• THE REQUEST: Starting at the line that contains "This screenshot has height=564, width=1426." and continuing through the end of the rows, reproduce those lines with "magnifier" changed to "magnifying glass" and everything else unchanged. Leave the pictures out of your answer.

• RECORD LIST:

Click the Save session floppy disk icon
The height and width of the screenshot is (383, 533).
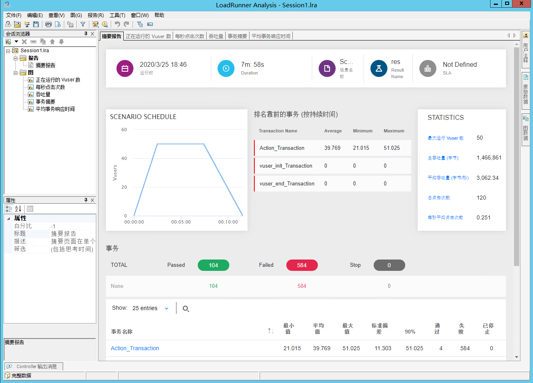tap(36, 24)
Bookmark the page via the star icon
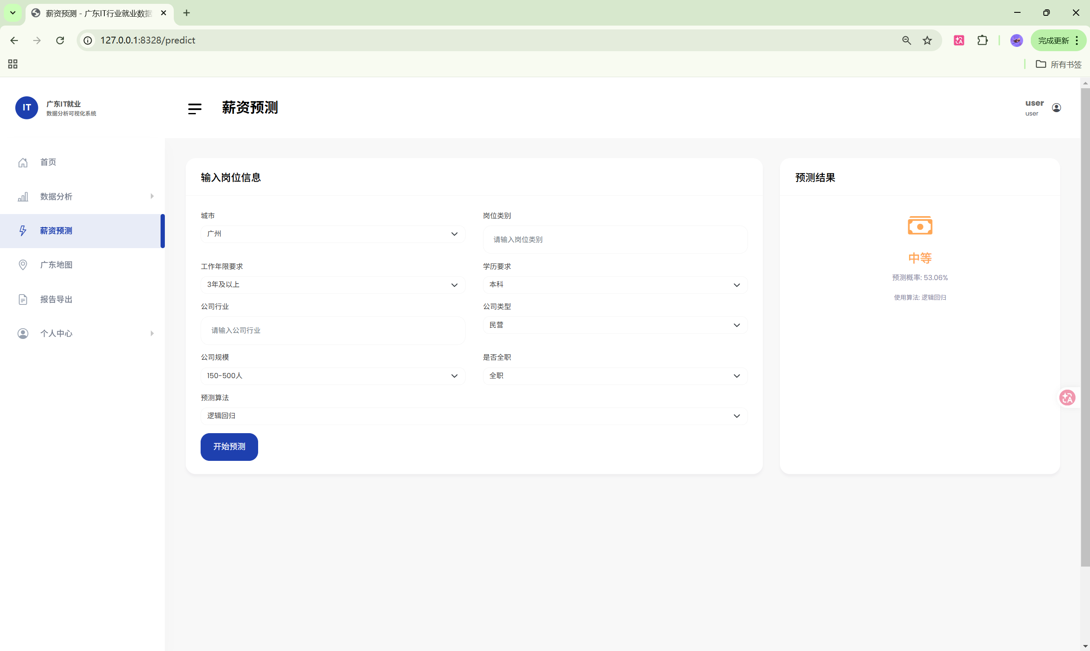The height and width of the screenshot is (651, 1090). pos(927,40)
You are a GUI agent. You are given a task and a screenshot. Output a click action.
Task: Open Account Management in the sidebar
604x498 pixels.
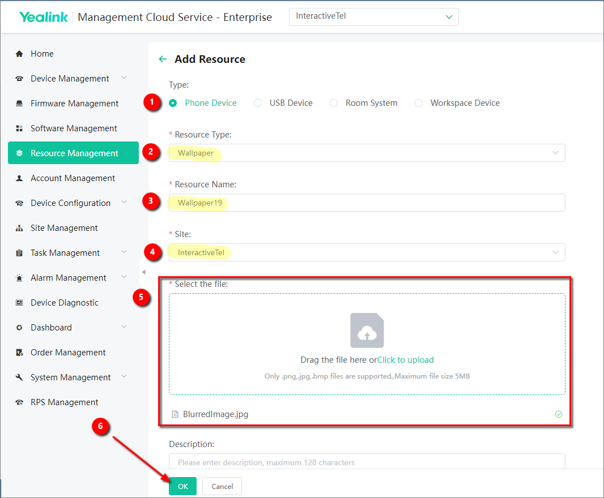[x=73, y=178]
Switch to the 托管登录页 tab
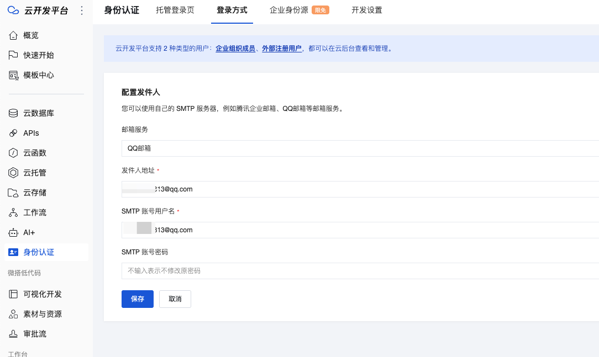 [x=175, y=10]
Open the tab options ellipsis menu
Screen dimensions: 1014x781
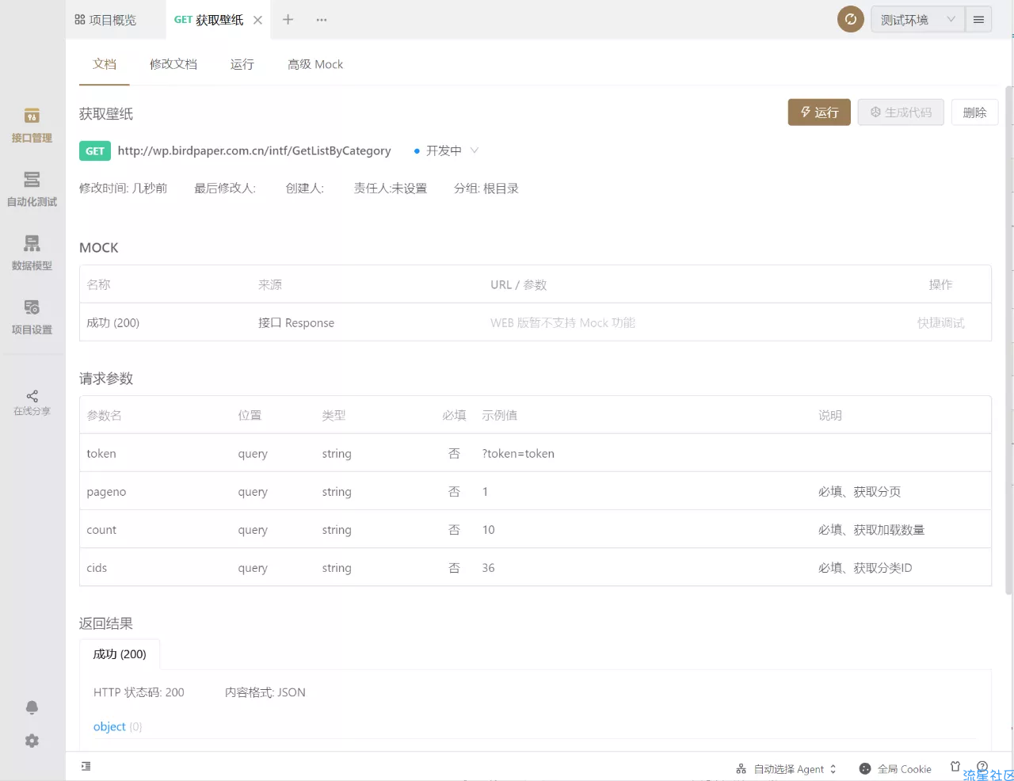(x=322, y=20)
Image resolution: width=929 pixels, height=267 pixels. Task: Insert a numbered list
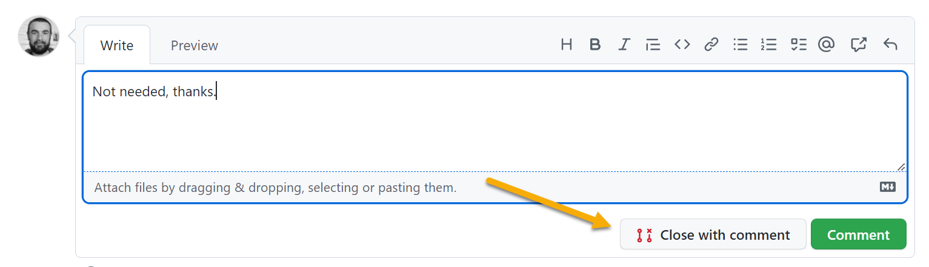click(x=768, y=44)
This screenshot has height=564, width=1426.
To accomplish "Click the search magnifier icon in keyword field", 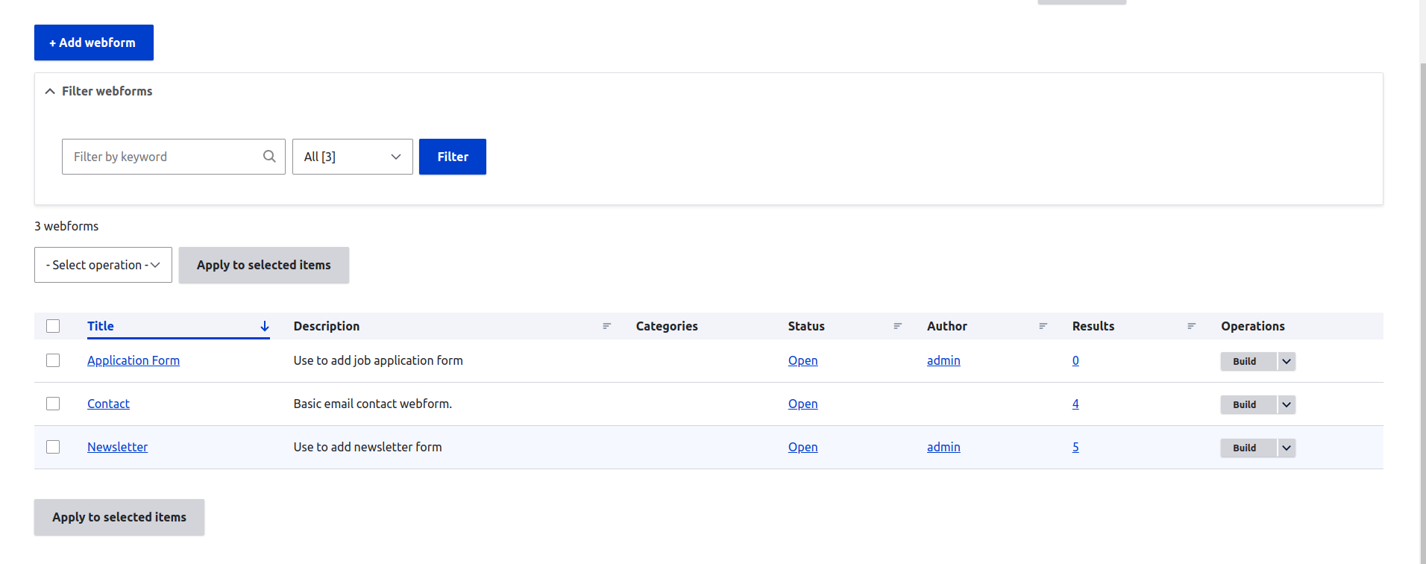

• SOLUTION TO THE PROBLEM:
This screenshot has height=564, width=1426.
To accomplish "Click the search magnifying glass icon in keyword field", 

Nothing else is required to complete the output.